— BEGIN —

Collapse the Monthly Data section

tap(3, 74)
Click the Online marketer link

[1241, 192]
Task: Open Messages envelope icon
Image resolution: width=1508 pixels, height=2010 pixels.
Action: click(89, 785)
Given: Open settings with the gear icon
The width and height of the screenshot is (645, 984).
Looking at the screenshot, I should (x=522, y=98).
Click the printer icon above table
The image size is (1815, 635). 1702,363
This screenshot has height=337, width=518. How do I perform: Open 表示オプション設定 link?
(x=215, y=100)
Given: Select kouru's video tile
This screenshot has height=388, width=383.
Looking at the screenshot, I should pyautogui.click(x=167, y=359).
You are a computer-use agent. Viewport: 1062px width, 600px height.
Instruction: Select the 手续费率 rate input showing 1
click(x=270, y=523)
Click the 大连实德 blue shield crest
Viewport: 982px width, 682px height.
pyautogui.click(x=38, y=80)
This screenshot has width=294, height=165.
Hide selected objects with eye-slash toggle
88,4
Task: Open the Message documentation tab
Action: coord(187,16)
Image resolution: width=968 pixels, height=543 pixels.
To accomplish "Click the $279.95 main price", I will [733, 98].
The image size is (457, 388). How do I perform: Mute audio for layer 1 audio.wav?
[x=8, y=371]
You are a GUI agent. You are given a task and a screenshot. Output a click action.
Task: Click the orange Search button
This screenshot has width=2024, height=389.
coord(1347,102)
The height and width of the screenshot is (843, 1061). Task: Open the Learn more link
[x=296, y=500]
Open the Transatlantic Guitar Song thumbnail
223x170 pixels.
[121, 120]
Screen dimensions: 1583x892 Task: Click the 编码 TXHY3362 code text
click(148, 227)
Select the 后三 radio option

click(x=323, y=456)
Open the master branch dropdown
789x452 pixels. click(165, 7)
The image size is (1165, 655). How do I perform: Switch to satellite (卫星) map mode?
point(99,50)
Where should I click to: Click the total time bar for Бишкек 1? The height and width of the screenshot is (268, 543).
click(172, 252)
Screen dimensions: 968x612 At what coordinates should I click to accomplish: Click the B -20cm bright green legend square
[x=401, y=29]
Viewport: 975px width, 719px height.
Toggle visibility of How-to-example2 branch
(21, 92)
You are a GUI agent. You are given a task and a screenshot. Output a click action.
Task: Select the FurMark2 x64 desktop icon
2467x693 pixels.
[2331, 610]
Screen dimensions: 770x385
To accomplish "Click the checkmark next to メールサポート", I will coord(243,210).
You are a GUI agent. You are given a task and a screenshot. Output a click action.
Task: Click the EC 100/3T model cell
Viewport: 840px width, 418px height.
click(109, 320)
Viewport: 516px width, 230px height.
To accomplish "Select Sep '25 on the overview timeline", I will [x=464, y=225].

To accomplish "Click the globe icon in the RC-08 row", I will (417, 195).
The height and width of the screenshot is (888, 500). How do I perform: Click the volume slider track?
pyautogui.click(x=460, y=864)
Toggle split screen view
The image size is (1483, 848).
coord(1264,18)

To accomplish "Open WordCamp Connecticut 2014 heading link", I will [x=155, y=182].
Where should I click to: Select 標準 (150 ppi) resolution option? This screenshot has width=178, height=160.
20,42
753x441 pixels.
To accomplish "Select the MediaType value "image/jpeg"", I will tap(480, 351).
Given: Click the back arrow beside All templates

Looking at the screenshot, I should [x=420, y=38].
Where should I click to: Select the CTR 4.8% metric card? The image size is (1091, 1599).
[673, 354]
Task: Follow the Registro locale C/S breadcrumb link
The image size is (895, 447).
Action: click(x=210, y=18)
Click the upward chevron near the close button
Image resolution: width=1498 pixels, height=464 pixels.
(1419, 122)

— END —

Stated exercise — Write out the entries exactly, starting with the line that contains "Where should I click to: Select 標準" and going on through the end of the entries.

Written reply —
Where should I click to: Select 標準 (150 ppi) resolution option? This screenshot has width=178, height=160.
20,42
753x441 pixels.
To accomplish "Select the MediaType value "image/jpeg"", I will tap(480, 351).
Given: Click the back arrow beside All templates

Looking at the screenshot, I should [x=420, y=38].
Where should I click to: Select the CTR 4.8% metric card? The image size is (1091, 1599).
[673, 354]
Task: Follow the Registro locale C/S breadcrumb link
The image size is (895, 447).
Action: click(x=210, y=18)
Click the upward chevron near the close button
Image resolution: width=1498 pixels, height=464 pixels.
(1419, 122)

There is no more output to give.